> **Exercise directions**:
Check each line of the entries for "computer" and report the ones that have it.

┏━━

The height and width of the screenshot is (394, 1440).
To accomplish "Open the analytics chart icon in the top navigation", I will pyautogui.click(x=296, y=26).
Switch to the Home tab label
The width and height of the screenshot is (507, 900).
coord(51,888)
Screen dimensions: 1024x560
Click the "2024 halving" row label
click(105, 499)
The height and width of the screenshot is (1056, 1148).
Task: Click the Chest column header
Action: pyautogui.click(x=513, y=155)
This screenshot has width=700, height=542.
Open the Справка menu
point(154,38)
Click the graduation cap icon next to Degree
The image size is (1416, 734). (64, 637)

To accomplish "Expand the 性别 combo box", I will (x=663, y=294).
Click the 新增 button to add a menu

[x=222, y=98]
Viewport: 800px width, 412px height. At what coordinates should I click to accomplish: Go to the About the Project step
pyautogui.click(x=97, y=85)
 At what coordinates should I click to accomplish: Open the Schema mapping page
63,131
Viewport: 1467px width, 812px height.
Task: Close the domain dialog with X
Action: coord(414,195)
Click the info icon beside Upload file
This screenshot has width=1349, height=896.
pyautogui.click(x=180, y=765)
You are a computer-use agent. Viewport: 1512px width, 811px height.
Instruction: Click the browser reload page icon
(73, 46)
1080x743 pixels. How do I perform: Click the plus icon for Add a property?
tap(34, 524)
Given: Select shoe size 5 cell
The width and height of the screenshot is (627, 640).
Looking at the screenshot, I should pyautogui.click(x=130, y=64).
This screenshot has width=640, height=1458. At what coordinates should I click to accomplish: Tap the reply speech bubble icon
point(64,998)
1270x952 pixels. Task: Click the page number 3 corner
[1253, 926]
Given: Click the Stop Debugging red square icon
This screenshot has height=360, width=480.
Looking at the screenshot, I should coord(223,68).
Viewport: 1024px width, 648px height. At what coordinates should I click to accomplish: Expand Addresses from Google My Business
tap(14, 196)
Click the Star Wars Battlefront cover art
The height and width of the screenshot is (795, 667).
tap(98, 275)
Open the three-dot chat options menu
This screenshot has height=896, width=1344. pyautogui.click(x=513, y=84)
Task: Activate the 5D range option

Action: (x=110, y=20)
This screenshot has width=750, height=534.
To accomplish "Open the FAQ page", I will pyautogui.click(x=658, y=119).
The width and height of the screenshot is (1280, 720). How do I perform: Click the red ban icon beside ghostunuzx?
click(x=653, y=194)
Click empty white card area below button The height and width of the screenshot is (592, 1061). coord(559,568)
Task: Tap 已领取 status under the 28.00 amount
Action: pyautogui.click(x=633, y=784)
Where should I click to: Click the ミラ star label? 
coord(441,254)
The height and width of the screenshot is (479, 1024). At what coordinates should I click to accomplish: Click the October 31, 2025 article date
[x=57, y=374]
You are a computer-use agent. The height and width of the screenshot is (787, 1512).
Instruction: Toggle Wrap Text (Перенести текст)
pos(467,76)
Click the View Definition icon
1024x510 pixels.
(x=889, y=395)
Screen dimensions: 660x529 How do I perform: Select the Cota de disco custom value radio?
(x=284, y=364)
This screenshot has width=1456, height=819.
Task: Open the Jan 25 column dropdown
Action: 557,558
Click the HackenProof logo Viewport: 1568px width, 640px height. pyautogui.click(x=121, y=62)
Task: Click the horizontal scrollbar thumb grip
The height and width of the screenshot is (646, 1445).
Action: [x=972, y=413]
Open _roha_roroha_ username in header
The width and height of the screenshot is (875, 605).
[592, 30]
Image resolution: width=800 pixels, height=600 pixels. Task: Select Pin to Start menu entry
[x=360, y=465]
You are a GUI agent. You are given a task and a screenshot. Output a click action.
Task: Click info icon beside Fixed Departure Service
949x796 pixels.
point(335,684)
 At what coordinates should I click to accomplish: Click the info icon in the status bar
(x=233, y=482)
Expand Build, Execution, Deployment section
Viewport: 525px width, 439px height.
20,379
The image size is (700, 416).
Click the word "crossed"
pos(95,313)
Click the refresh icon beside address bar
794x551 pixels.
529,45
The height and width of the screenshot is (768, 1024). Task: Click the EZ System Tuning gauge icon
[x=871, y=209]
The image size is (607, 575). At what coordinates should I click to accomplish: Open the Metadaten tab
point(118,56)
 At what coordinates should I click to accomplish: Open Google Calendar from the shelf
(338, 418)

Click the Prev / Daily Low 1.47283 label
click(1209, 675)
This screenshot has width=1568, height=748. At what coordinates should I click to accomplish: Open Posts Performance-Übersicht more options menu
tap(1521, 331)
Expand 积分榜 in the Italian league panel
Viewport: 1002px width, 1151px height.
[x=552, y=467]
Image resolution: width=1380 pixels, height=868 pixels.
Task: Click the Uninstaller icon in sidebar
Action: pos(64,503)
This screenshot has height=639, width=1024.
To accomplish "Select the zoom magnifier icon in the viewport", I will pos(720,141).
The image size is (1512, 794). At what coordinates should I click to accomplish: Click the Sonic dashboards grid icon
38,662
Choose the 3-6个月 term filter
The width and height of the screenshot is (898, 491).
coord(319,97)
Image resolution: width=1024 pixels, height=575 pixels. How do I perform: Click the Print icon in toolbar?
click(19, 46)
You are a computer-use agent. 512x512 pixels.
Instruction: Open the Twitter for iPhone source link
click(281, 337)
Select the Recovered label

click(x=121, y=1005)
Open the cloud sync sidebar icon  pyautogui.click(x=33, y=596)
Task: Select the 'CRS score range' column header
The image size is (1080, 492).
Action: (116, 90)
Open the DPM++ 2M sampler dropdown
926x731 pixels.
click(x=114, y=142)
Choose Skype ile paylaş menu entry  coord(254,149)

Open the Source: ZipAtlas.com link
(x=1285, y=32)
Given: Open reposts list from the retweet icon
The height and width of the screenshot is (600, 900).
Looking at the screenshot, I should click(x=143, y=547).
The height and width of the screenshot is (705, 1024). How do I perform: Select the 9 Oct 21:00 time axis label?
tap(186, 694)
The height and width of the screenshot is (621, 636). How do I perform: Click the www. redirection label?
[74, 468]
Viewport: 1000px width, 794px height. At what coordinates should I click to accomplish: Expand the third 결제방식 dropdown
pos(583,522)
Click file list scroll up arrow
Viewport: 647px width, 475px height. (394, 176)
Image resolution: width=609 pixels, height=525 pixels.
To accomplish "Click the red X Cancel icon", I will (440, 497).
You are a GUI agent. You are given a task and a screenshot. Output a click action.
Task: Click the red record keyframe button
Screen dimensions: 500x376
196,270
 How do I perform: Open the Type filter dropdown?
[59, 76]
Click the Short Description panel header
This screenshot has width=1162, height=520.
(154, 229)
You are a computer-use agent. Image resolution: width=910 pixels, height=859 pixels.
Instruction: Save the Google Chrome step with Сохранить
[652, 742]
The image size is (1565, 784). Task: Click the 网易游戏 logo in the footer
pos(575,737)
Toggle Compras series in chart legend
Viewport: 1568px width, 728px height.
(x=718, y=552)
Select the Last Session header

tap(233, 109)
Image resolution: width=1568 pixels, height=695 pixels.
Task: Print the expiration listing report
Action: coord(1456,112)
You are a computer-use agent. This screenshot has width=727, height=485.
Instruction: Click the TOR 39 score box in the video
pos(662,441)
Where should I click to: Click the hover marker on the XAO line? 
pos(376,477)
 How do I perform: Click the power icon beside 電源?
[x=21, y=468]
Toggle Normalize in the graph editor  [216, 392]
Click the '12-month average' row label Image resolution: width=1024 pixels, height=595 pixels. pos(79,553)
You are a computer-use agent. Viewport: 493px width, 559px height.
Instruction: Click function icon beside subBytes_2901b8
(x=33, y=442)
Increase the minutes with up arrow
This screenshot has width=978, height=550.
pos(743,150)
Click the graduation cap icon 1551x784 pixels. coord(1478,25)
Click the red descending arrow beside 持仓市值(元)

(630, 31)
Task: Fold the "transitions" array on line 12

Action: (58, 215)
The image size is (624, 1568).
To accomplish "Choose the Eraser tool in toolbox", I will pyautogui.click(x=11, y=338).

┗━━

> **Written solution**:
You are a computer-use agent. Viewport: 1512px width, 811px height.
You are a computer-use agent. The height and width of the screenshot is (787, 1512).
You are a computer-use agent. 512x512 pixels.
You are a computer-use agent. Image resolution: width=910 pixels, height=859 pixels.
You are a computer-use agent. This screenshot has width=727, height=485.
You are a computer-use agent. Viewport: 493px width, 559px height.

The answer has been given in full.